Pictorial art or pictorial arts (from "from" and Art.-Slav. "image"; praslav. ob- + razъ — cut, draw a line; To decorate) is a class of spatial arts that combines painting, sculpture, graphics, monumental art and photographic art. The criterion for their unification at the semiotic level of classification "is the volume, three-dimensionality or flatness, two-dimensionality of the images created with their help. It is this feature that determines the distinction that has developed in the distant past between the two main types of fine art - painting and sculpture." Unlike non-pictorial types of plastic arts, the basis of visual arts is, as a rule, a recognizable image of reality.

Depending on the specifics, various types of fine arts reproduce the visually perceptible, objectively existing qualities of the real world: volume, color, space, the material form of objects and the light-air environment. The visual arts have access not only to the fixation of the visual image, but also to the temporal development of events, a more or less detailed narrative, dynamic action, as well as the expression of subjective experiences, fantasies and abstract ideas.

The content of fine arts can be not only a visual, but also a spiritual image of a certain time: political, philosophical, aesthetic and ethical ideas. Fine arts can reveal the spiritual world of a person, convey the psychological and emotional content of the image, the artist's attitude to a particular phenomenon of life.

Some qualities of pictoriality are also characteristic of such non-pictorial types of art as architecture, decorative and applied and theatrical and decorative arts, design.

Classification Difficulties

The classification of fine arts is a branch of art criticism, which is called the morphology of art (Ancient Greek). μορφή is a form and λόγος is a word, a teaching). This classification is based on a strict hierarchy of aesthetic and art criticism categories: class, genus, species, variety, genre. So fine art is called a class of spatial arts, combining painting, sculpture, graphics, monumental art, photographic art and other types. The criteria for their unification at the semiotic level of classification "are the volume, three-dimensionality or flatness, two-dimensionality of the images created with their help. It is this feature that determines the distinction that has developed in the distant past between the two main types of fine art - painting and sculpture." By pictorial means, techniques and materials - on varieties (decorative painting, drawing, watercolor, engraving, pastel, lithography, monotype ...); in content and subject meaning — on genres. Features of the multifunctional structure and the specificity of the pictoriality of individual types of art, for example, architecture and decorative and applied arts, artistic crafts and design, give rise to various concepts of their classification. The features of the spatio-temporal structure become the basis for the division of the arts into "spatial" and "temporal", which, however, is rejected by modern structuralist and phenomenological concepts.

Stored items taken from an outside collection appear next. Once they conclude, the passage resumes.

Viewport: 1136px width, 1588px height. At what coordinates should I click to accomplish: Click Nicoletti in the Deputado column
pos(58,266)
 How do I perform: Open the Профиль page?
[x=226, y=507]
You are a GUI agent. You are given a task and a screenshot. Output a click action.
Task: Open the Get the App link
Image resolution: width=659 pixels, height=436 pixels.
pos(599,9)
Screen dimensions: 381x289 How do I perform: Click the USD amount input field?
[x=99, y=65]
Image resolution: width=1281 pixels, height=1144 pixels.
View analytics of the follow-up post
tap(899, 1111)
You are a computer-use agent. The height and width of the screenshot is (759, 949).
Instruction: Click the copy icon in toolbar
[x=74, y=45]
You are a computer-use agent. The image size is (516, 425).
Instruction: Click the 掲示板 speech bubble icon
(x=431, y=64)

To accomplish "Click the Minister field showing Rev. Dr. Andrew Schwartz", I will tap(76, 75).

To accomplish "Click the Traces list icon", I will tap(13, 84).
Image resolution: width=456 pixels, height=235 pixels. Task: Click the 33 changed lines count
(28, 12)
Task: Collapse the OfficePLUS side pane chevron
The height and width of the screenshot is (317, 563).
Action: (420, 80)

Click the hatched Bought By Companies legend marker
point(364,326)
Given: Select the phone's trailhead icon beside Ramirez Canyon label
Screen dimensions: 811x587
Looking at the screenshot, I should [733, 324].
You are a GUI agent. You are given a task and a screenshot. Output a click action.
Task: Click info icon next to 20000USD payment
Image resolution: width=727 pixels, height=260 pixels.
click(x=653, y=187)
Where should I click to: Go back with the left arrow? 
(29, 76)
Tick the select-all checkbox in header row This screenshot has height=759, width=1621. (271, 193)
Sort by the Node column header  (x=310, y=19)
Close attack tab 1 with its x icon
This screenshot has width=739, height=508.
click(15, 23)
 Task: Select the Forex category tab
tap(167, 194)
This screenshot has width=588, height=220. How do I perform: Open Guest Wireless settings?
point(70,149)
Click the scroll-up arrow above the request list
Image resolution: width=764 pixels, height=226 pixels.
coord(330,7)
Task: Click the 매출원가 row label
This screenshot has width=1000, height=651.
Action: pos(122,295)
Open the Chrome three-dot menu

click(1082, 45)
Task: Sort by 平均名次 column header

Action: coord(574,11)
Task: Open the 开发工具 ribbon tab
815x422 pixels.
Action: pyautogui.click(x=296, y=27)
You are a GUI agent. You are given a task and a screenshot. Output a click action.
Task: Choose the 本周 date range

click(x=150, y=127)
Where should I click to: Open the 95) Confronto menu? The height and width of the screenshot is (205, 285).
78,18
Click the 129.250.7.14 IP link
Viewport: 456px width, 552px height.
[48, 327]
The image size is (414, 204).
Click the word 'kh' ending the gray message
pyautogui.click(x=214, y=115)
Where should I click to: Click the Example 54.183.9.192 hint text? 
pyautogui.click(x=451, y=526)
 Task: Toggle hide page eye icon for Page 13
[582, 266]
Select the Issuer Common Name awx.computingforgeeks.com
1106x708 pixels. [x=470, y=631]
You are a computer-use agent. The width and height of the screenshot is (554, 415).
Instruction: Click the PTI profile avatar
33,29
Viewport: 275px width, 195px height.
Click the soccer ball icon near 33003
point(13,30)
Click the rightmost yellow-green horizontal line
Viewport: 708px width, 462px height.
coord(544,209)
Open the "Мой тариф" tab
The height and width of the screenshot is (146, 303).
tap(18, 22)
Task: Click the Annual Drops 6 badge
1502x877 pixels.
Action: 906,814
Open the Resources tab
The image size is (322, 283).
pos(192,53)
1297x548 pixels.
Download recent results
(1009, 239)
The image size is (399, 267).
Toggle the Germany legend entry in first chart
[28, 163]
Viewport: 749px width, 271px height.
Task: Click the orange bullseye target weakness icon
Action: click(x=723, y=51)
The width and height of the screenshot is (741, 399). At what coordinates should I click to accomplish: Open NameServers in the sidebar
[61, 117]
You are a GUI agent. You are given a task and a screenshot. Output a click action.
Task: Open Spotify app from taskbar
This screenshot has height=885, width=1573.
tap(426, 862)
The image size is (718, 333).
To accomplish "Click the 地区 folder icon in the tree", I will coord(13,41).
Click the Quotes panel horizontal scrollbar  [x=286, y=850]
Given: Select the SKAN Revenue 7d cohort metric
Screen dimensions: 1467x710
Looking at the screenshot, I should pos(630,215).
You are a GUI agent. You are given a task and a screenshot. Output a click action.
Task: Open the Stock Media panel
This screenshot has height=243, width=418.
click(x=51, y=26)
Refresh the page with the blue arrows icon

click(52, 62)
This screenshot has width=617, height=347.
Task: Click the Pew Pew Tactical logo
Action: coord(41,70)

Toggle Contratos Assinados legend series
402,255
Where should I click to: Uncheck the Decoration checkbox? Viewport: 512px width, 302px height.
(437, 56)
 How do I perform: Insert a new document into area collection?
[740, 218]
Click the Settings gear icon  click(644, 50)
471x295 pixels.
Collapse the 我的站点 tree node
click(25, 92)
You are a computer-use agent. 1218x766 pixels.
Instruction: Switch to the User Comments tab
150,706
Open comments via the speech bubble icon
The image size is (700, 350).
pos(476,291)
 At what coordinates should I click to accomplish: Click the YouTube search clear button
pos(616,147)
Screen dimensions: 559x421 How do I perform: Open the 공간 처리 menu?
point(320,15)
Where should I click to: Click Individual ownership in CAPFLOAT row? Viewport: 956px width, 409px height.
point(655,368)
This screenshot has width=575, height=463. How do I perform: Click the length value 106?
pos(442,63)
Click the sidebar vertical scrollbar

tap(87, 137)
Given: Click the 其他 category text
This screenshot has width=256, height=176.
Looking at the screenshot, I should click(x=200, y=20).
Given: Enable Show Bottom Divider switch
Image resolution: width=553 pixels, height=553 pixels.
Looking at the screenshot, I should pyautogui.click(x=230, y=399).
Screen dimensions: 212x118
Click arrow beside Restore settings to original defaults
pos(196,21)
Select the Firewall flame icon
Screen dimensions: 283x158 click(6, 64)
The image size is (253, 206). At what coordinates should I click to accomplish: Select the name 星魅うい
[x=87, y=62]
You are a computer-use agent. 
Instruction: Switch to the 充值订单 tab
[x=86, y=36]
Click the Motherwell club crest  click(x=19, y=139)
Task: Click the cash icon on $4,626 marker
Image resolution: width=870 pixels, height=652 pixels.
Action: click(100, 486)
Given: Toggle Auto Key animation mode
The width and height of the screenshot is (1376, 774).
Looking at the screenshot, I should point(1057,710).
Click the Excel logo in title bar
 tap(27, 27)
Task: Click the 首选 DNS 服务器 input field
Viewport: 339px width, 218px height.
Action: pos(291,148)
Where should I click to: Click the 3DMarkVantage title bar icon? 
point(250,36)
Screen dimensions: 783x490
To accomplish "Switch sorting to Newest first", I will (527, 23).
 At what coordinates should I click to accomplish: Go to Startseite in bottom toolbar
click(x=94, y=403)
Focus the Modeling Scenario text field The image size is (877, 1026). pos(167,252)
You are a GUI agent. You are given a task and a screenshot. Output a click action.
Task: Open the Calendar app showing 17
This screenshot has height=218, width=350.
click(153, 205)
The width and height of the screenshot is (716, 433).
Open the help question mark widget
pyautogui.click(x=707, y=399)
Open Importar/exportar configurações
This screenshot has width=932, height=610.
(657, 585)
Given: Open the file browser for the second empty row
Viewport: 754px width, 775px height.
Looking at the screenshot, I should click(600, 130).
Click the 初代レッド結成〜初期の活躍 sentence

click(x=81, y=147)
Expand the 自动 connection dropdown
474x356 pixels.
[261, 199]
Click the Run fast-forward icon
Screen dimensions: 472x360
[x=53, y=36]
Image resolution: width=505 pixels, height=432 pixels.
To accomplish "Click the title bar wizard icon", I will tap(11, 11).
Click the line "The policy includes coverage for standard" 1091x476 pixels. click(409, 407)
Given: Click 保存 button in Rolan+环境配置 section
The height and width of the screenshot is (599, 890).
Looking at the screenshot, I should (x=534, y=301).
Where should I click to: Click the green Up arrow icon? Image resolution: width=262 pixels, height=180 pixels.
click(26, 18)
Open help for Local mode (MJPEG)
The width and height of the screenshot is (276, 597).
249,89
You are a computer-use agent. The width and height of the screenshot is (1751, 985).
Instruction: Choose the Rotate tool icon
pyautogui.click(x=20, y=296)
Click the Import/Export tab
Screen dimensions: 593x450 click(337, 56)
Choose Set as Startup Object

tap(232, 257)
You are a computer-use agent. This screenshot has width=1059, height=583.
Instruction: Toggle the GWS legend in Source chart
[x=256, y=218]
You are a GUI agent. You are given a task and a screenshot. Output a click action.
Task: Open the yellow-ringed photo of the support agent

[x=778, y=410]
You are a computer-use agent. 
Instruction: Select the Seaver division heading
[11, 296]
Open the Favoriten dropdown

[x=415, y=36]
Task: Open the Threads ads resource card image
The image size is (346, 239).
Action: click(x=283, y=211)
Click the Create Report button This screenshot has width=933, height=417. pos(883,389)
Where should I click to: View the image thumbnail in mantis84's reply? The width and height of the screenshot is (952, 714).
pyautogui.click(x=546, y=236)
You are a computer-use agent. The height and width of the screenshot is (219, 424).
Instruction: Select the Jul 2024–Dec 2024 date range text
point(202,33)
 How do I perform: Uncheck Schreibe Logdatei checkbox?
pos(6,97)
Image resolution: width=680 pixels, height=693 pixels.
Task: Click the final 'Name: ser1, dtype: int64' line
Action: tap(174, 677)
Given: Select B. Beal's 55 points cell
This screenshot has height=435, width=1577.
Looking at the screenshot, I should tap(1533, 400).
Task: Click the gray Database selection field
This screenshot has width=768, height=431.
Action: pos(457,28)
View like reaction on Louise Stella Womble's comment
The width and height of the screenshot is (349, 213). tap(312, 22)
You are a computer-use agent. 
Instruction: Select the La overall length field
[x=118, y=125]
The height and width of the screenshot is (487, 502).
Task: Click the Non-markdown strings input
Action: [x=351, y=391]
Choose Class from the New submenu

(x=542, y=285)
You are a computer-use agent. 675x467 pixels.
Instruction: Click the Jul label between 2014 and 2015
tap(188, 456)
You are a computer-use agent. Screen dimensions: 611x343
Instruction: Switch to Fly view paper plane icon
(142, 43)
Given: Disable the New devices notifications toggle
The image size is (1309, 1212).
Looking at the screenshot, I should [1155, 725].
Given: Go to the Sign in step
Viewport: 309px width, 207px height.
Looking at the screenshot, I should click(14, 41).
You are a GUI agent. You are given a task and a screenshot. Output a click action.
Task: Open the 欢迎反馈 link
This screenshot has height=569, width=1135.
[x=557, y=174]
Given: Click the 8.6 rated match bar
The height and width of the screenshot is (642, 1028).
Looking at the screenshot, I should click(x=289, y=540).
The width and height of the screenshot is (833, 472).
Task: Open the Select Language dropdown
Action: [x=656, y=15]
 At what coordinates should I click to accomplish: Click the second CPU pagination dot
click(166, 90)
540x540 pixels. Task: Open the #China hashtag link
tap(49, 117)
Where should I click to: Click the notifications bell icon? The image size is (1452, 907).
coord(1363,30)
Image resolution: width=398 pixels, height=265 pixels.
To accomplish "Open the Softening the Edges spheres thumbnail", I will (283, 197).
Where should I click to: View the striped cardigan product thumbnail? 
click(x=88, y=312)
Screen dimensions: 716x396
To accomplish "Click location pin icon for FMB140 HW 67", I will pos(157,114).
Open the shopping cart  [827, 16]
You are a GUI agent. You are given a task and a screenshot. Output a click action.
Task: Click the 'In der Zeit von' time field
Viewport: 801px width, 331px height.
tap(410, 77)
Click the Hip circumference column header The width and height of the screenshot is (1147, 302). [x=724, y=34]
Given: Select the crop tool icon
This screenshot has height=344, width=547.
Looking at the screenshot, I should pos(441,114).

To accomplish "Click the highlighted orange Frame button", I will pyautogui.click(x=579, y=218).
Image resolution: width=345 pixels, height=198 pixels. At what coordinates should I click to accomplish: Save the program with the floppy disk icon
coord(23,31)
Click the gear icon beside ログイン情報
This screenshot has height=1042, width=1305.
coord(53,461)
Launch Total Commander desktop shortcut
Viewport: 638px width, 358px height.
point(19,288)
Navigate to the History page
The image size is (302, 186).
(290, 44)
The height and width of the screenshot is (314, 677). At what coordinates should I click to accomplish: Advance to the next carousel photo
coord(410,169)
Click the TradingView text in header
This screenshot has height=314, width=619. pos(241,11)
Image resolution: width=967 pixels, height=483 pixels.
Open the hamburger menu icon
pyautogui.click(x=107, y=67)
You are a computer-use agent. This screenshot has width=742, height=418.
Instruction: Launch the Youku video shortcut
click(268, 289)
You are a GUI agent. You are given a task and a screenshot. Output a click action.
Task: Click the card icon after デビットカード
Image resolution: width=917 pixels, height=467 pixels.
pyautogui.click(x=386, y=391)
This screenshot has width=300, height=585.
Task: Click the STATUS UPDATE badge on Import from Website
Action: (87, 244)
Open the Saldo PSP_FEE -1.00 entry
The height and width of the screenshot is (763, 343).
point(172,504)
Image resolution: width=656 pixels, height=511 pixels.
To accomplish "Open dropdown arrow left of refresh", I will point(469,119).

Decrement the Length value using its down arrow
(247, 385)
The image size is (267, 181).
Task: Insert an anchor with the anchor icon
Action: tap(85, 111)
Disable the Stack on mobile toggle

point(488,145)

All known morphological systems are relative and concrete-historical in nature. For example, in antiquity, art was divided into a "muscular complex" (dance, music, poetry) and lower, or "mechanical", arts (architecture, sculpture, crafts). In the XVIII-XIX centuries, a triad of "elegant", or "noble", arts (painting, sculpture and architecture) was distinguished in academic aesthetics. The rest were recognized as inferior. It is noteworthy that architecture, or architecture, fell into the fine arts, despite its utilitarianism, technical basis and "non-pictoriality", due to the demand for aristocratic customers, prestige and social significance, in painting the historical genre was considered the highest and, to some extent, portrait, and the landscape or still life - inferior.

Currently, architecture recognizes the pictorial principle, although expressed in abstract forms. Discussions are caused by the problem of the correlation of concrete-object and abstract forms of image in painting and graphics, naturalism and abstraction, and whether abstract painting or graphics should be recognized as fine art. In the broadest sense, fine art is any skillful activity (not necessarily aesthetic or artistic) to create visible images in any form and by various means: graphic, pictorial, sculptural, architectonic, photographic, digital. The main criteria are creativity and technical skill. Such a broad approach allows us to include in the concept of fine art not only traditional types, but also architecture, including postmodern design architecture, various trends in the latest system and software design, visual communications, font art, photography, video art, computer graphics, and much more. Thus, fine art as such actively influences the formation of the "second nature", the objective world and virtual reality, which form the worldview and worldview of a person of the XX-XXI centuries.

Image Tools

Expressive means of fine art in all forms, varieties and genres should be recognized, first of all, creatively transformed space and time, and then masses, volumes, planes, contours. Means: contrast and nuance, relationships and proportions, meter and rhythm. For different authors, this list differs significantly due to the many theoretical concepts of the relationship between content and form in the visual arts and the interpretation of these fundamental concepts. In ordinary representations of an unsophisticated viewer, pictorial means are usually referred to as technical materials and techniques: a stroke, a spot, a texture, a stroke ... The totality of the pictorial means characteristic of a particular type of art is sometimes called the pictorial language.